タグ例:太陽光発電 再エネ API GIS Python PPA EV V2H シミュレーション

30秒で結論

太陽光発電量シミュレーションは、単に「年間発電量 kWh」を出す技術ではない。
本質は、日射データ、地理空間データ、影・積雪・温度・劣化・PCS制約、需要家の負荷、電気料金、PPA単価、蓄電池・EV/V2Hの運用をどこまで同じ意思決定フローに接続できるかである。

世界の定番ツールを乱暴に分けると、こうなる。

レイヤー 主な問い 代表ツール / API
日射・気象データ その場所にどれだけ太陽エネルギーが来るか NEDO METPV-20、PVGIS、NSRDB、Global Solar Atlas、Solcast、SolarAnywhere、Meteonorm
発電量物理モデル パネル・PCS条件で何kWh出るか PVWatts、SAM / PySAM、pvlib、PVsyst、PV*SOL、SolarPro
屋根・影・3D設計 どこに何枚置けるか、影はどうか Google Solar API、Aurora Solar、HelioScope、PV*SOL、RatedPower、PlantPredict
経済効果・提案・PPA 誰にとって得か、稟議が通るか SAM、HOMER、RETScreen、エネがえるASP / Biz / EV・V2H / コーポレートPPA / API

結論から言えば、PVsystやSAMは“技術設計の正本”に強く、Google Solar APIは“屋根・地理空間の自動化”に強く、PVGISやGlobal Solar Atlasは“広域の初期評価”に強い。エネがえるは、それらの発電量や設備条件を、電気料金・補助金・自家消費・蓄電池・EV/V2H・PPA・提案書・API連携へつなぐ意思決定レイヤーとして使うと強い。

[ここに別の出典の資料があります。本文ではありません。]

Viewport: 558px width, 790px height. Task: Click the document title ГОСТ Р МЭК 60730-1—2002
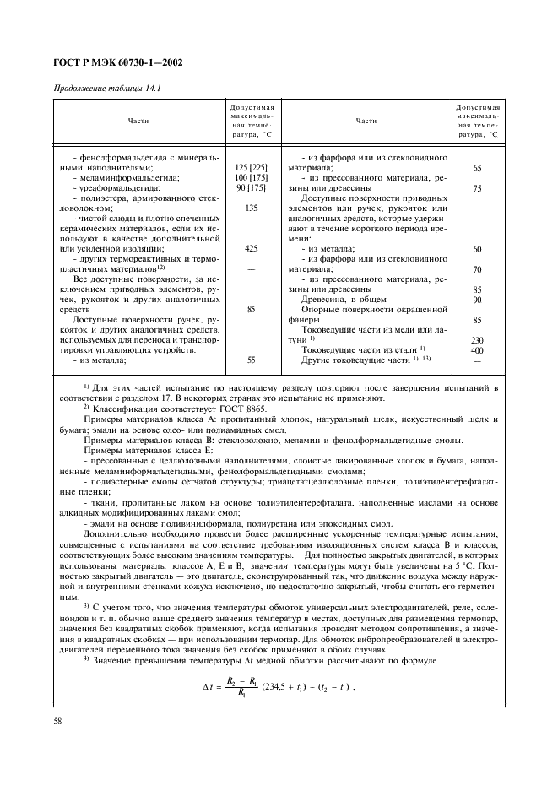(x=119, y=62)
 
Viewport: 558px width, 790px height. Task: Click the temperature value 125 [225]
(x=251, y=167)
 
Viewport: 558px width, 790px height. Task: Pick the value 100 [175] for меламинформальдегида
(x=251, y=178)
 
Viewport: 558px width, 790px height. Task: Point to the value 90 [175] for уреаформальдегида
(x=251, y=189)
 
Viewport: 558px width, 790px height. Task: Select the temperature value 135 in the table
(x=251, y=208)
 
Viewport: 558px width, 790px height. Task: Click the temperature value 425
(x=251, y=248)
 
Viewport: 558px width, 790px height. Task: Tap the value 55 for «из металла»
(x=251, y=360)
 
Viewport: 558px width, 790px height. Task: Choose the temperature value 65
(x=478, y=167)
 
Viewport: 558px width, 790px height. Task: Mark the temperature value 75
(x=478, y=189)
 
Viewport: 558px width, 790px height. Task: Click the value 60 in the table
(x=478, y=249)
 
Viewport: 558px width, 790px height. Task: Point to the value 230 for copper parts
(x=478, y=339)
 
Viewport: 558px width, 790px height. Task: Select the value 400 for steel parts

この記事は、エンジニア、PdM、再エネ事業開発、EPC、PPA事業者、電力小売、自治体GX担当が「どのツールを何に使うべきか」を判断するための技術地図である。


1. 太陽光発電量シミュレーションの基本式

最も単純化すると、太陽光発電量は次のように書ける。

年間発電量(kWh)
= 傾斜面日射量(kWh/㎡)
× 太陽光設備容量(kW)
× 各種損失補正

もう少し実務に近づけると、時刻ごとにこうなる。

AC発電量(t)
= POA日射量(t)
× DC容量
× モジュール温度補正(t)
× 配線・汚れ・ミスマッチ・影・積雪・劣化補正
× インバータ変換効率
× 出力抑制・クリッピング補正

ここで重要なのは、発電量の精度を決めるのは“計算式のかっこよさ”だけではないという点だ。むしろ実務では、以下のほうが効く。

  • 日射データの粒度と鮮度
  • 水平面日射量から傾斜面日射量への変換
  • 直達・散乱・地面反射の扱い
  • 気温・風速・セル温度モデル
  • 日陰、近隣建物、樹木、積雪、汚れ
  • DC/AC比、PCS容量、クリッピング
  • 蓄電池やEV/V2Hによる自家消費の変化
  • 需要家の30分値デマンド
  • 電気料金プラン、燃調、再エネ賦課金、PPA単価

NEDOのMETPV-20は、日本国内の日射量データベースとして、MONSOLA-20とMETPV-20を提供し、METPV-20では気象庁のアメダスデータを基に時刻別データを整備している。METPV-20の説明資料では、水平面全天日射量、直達・散乱日射量、傾斜面日射量、気温、風、降水量、積雪深などが扱われ、傾斜面日射量は直達成分、天空散乱成分、地面反射成分を合成して求める考え方が示されている。(NEDO)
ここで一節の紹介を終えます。